▸ **EXERCISE REQUIREMENTS**:
Among the entries, find the lines with the string "section" and copy them.

----- INFORMATION SHOWN

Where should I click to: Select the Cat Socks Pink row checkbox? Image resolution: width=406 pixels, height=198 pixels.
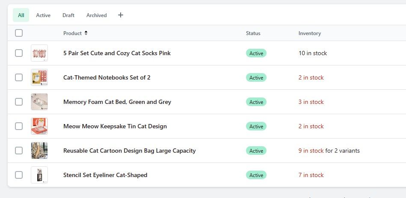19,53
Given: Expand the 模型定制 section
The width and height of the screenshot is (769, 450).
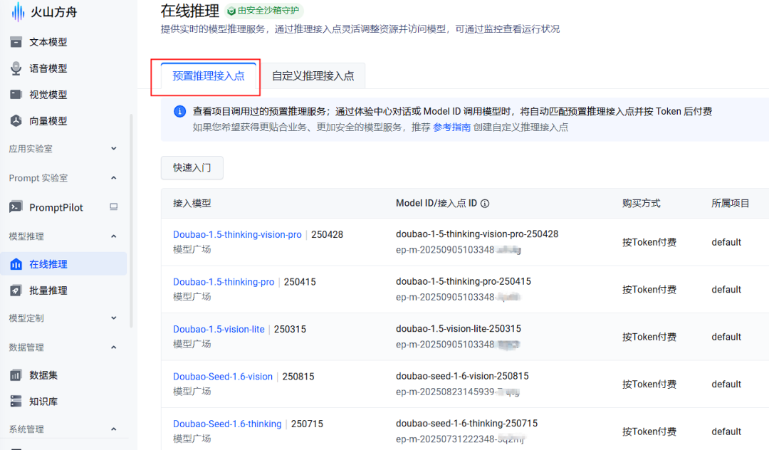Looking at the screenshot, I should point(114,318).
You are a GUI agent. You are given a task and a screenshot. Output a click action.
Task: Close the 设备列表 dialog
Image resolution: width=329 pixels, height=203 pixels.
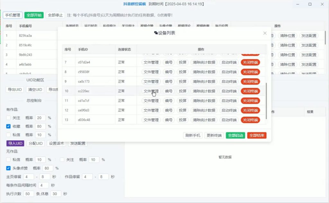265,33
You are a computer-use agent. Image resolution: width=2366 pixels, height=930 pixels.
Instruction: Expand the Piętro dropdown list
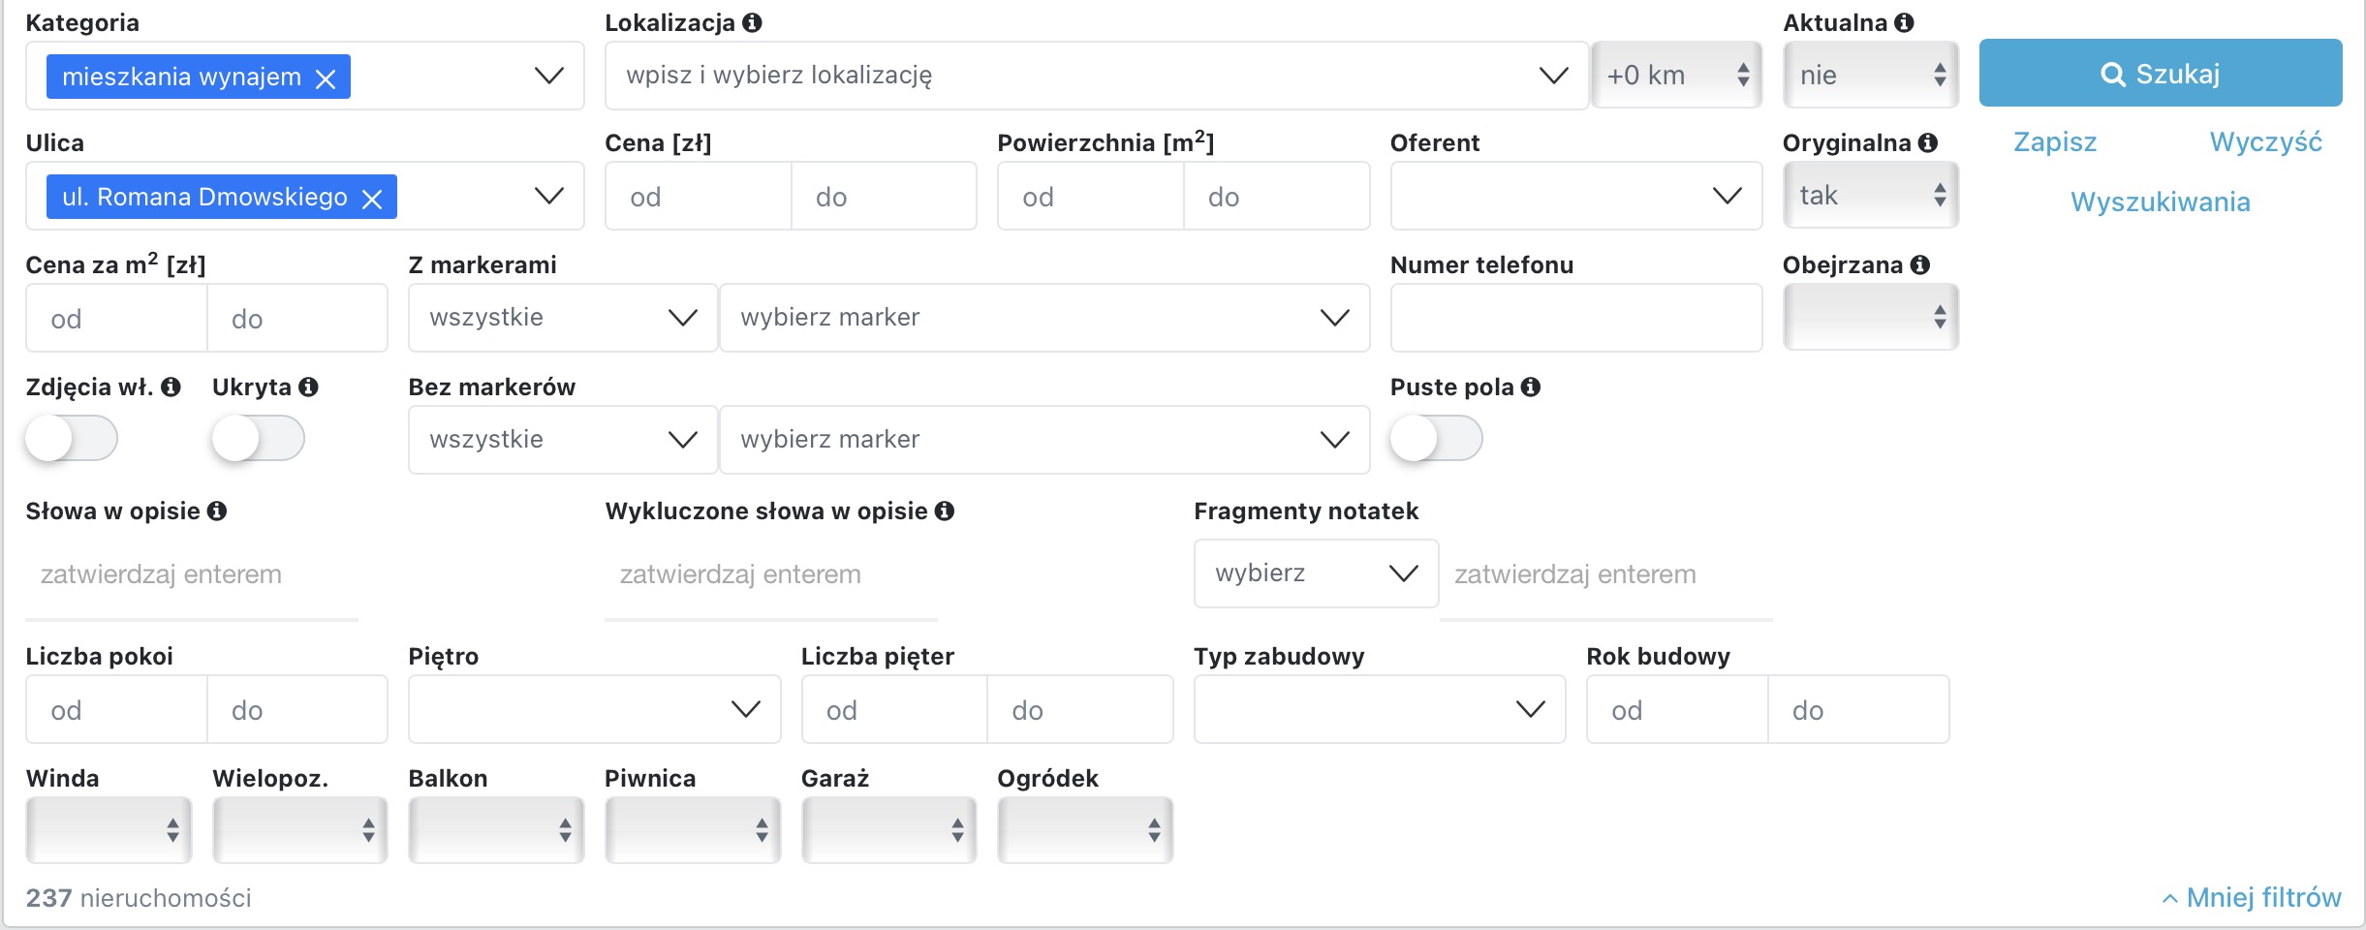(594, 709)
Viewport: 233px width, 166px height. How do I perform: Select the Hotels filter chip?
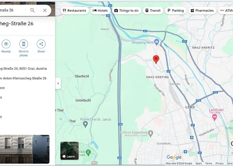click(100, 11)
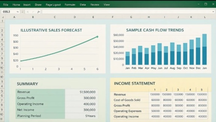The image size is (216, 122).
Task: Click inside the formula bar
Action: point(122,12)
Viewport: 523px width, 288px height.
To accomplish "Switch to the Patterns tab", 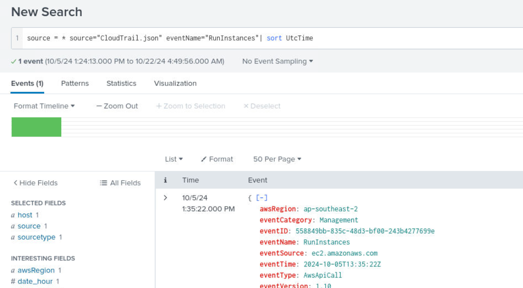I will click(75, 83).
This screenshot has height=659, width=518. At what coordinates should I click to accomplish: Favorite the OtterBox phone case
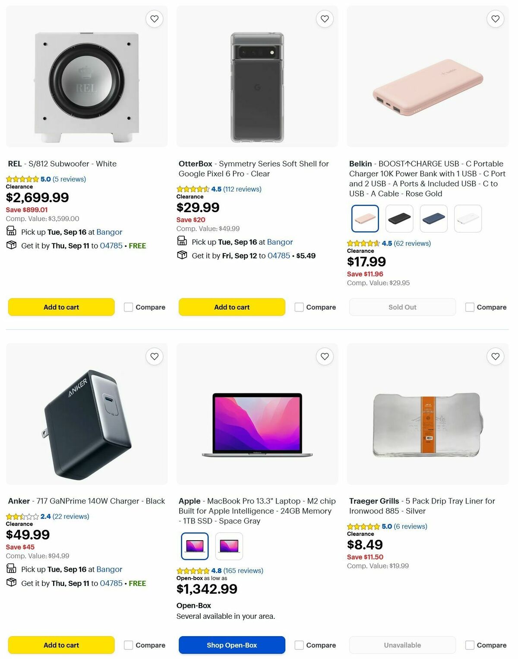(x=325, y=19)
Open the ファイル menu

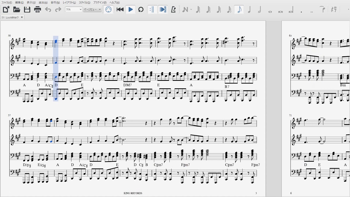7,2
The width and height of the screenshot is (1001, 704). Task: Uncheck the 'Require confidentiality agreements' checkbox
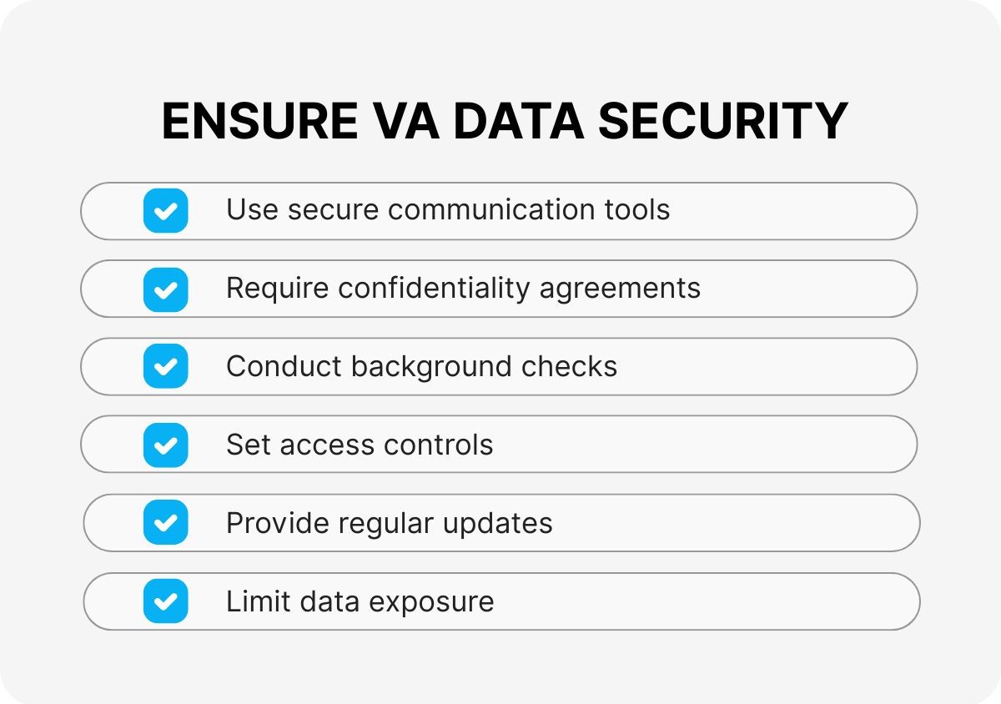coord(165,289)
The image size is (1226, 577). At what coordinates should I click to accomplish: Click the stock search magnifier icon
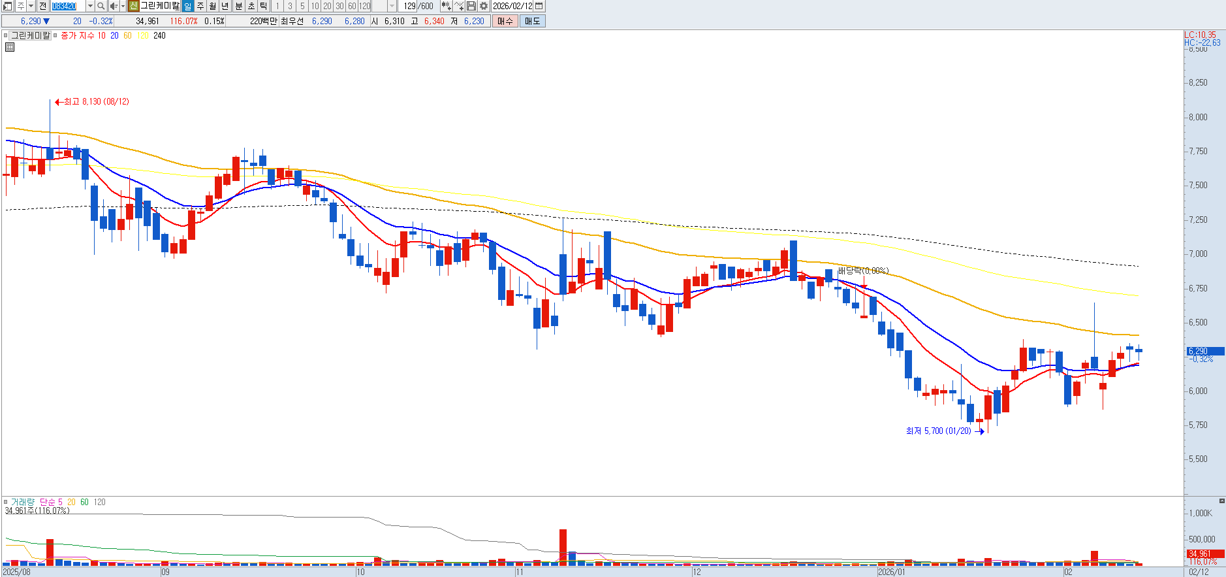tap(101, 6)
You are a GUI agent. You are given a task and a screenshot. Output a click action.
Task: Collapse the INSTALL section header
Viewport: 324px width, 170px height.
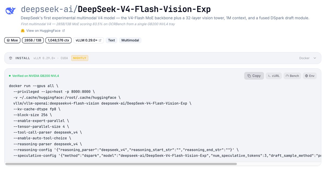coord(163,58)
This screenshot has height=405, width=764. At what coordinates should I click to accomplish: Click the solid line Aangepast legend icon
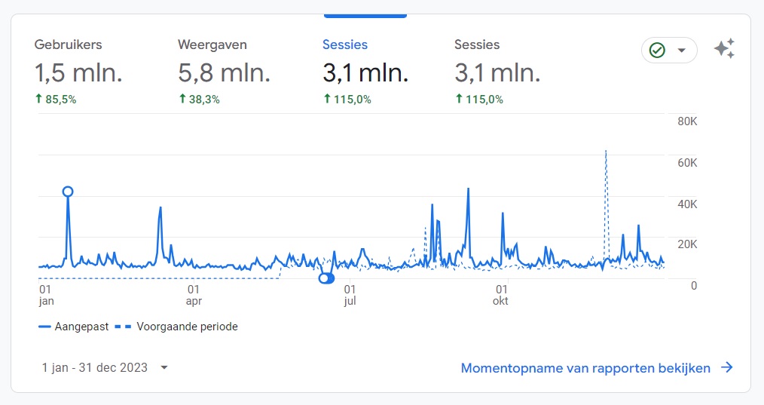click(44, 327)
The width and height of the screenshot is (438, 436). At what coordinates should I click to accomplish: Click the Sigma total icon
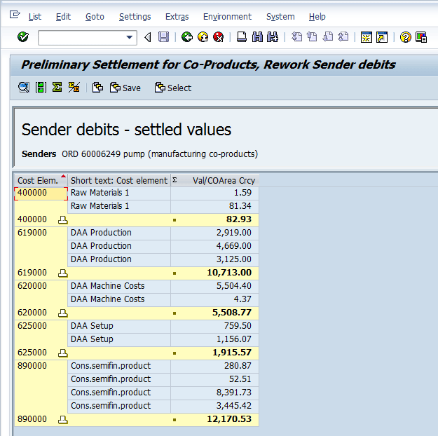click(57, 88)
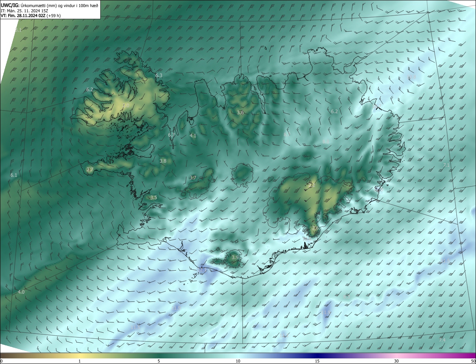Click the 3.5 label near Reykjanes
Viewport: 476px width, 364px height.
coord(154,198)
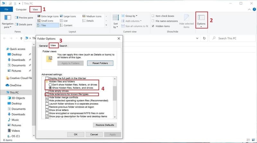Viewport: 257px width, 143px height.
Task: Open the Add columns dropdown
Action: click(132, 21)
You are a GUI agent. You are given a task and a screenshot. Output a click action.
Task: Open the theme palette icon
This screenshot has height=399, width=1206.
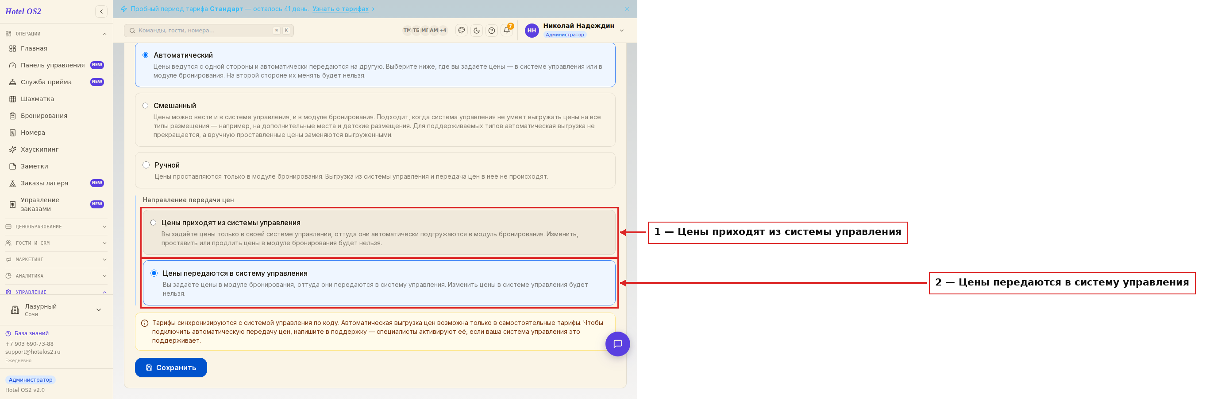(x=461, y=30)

----------

▸ **REPLY TO THE TASK**:
Given: Expand the 模型定制 section
Task: Collapse the INSTALL section header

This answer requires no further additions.